- Requirement:
Word for word, copy the lines from the one with "Ljusstake Versailles 18 cm silver (73, 1629)" to the last line of the data below, counting both, and keep every picture out.

===== Records for this task

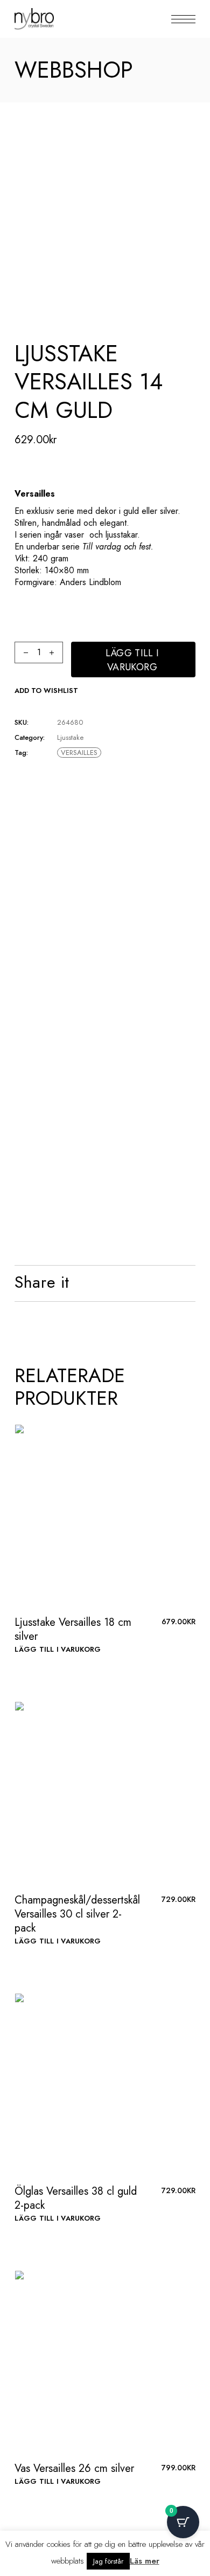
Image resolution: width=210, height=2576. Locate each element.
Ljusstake (70, 737)
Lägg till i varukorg (132, 660)
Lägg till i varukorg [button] (58, 1649)
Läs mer (144, 2561)
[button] (46, 691)
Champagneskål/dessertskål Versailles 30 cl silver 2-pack (77, 1914)
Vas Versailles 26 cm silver (74, 2468)
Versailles (79, 752)
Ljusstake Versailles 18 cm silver (73, 1629)
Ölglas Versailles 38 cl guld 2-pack (76, 2198)
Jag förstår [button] (108, 2561)
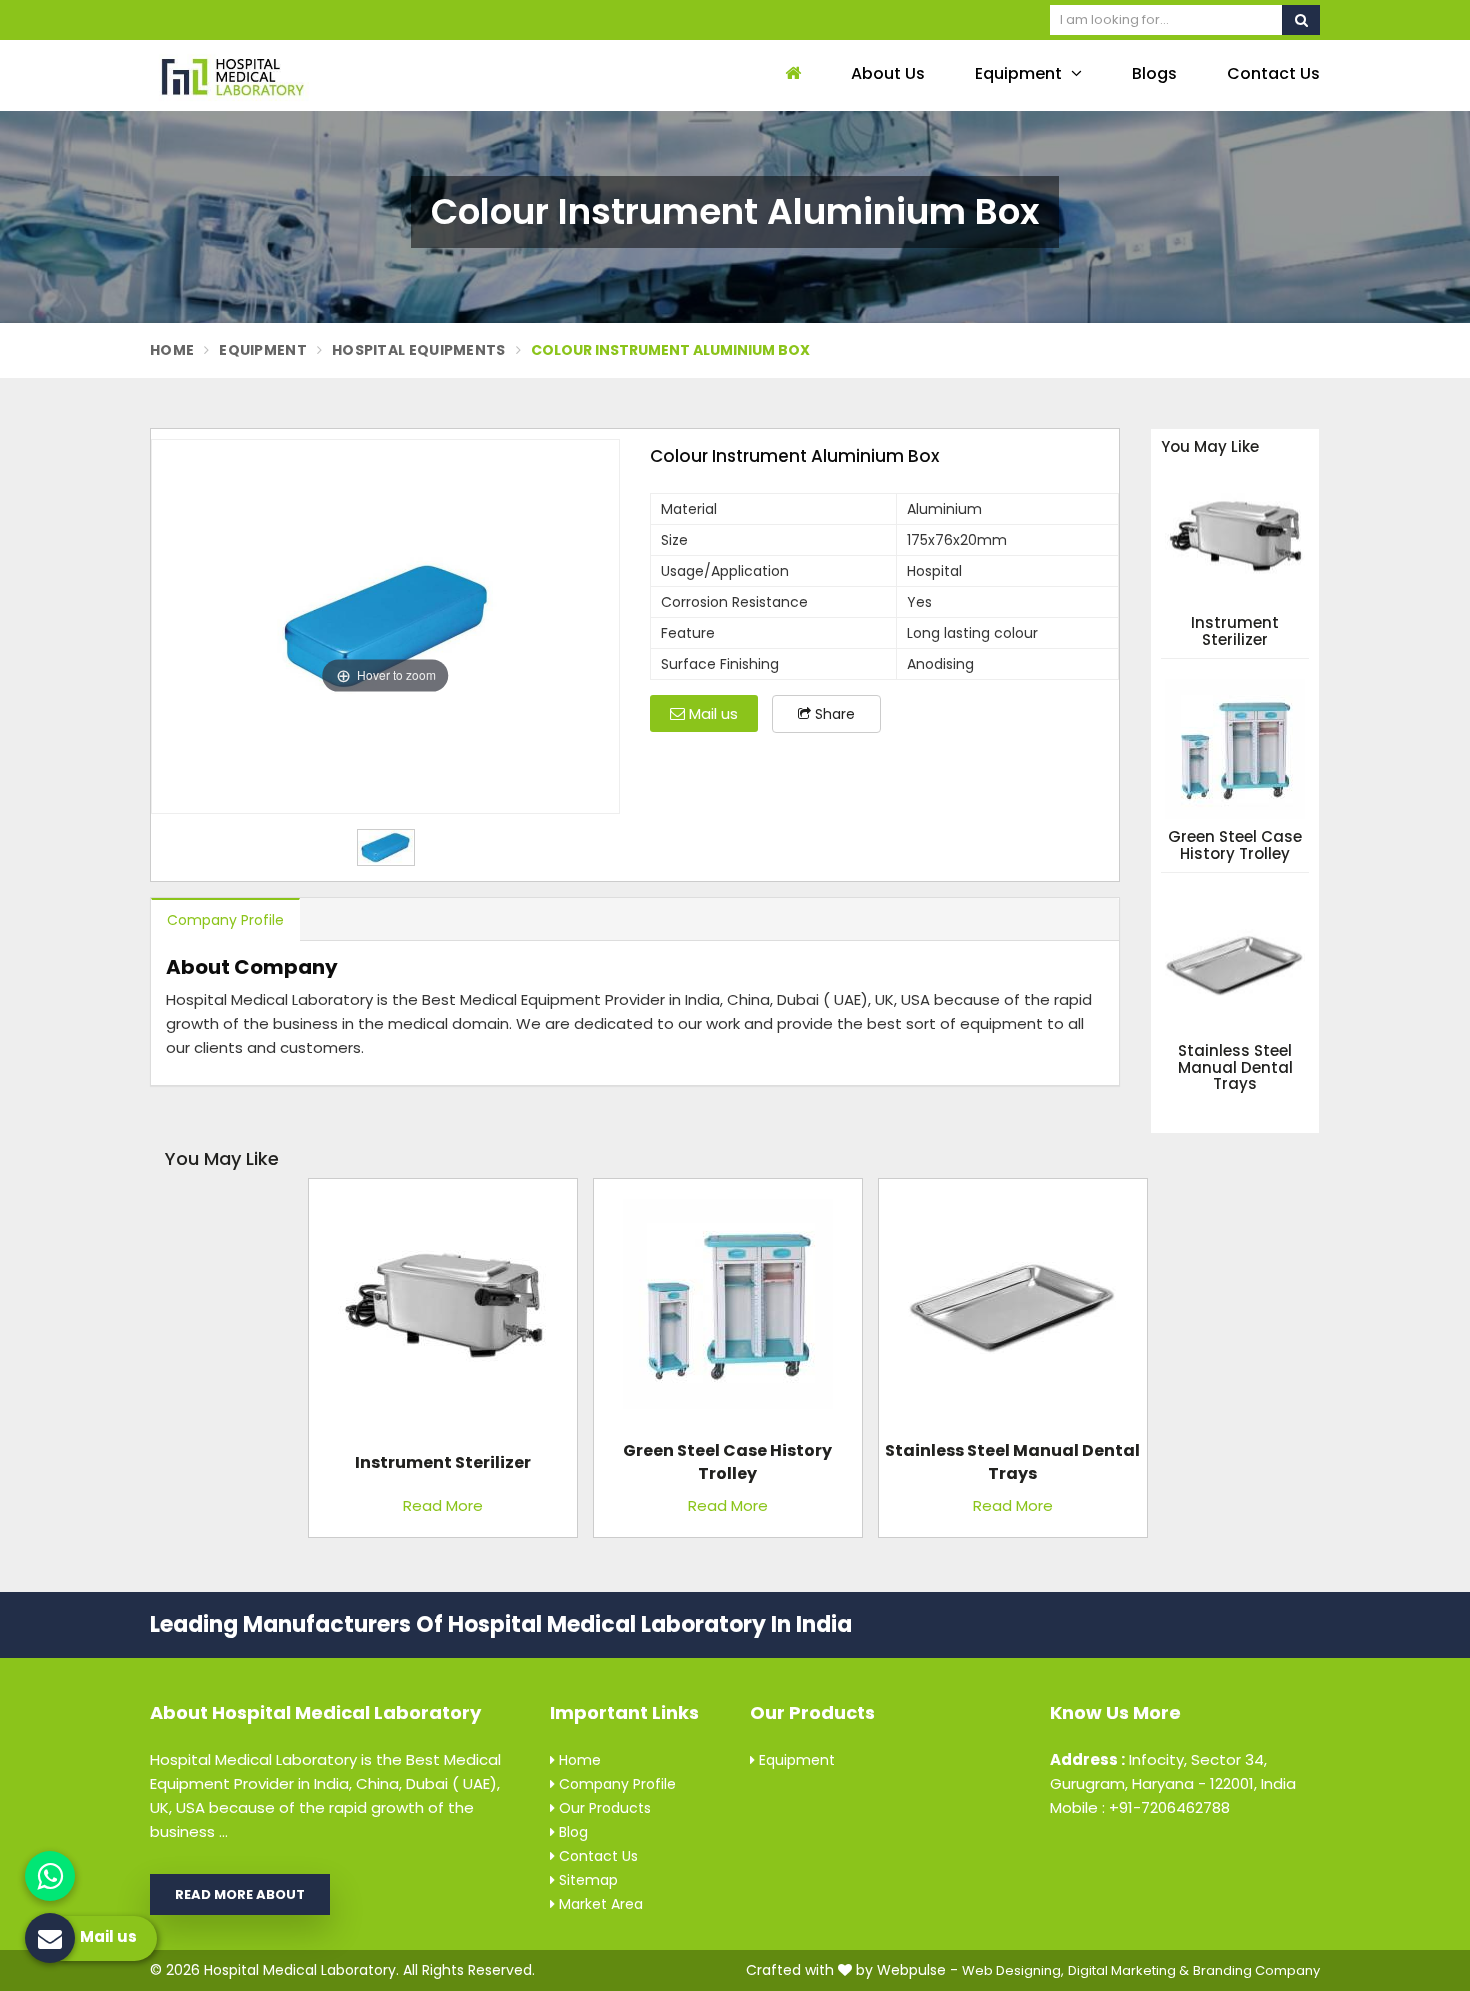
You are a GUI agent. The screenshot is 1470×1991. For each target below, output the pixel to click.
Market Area (599, 1904)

==========

- Result of this exercise:
Ljusstake Versailles 18 cm silver (73, 1629)
Ölglas Versailles 38 cl guld 2-pack (76, 2198)
Jag förstår [button] (108, 2561)
You are a GUI agent. The screenshot is 1470×1991. For each target below, output the pixel to click.
Market Area (599, 1904)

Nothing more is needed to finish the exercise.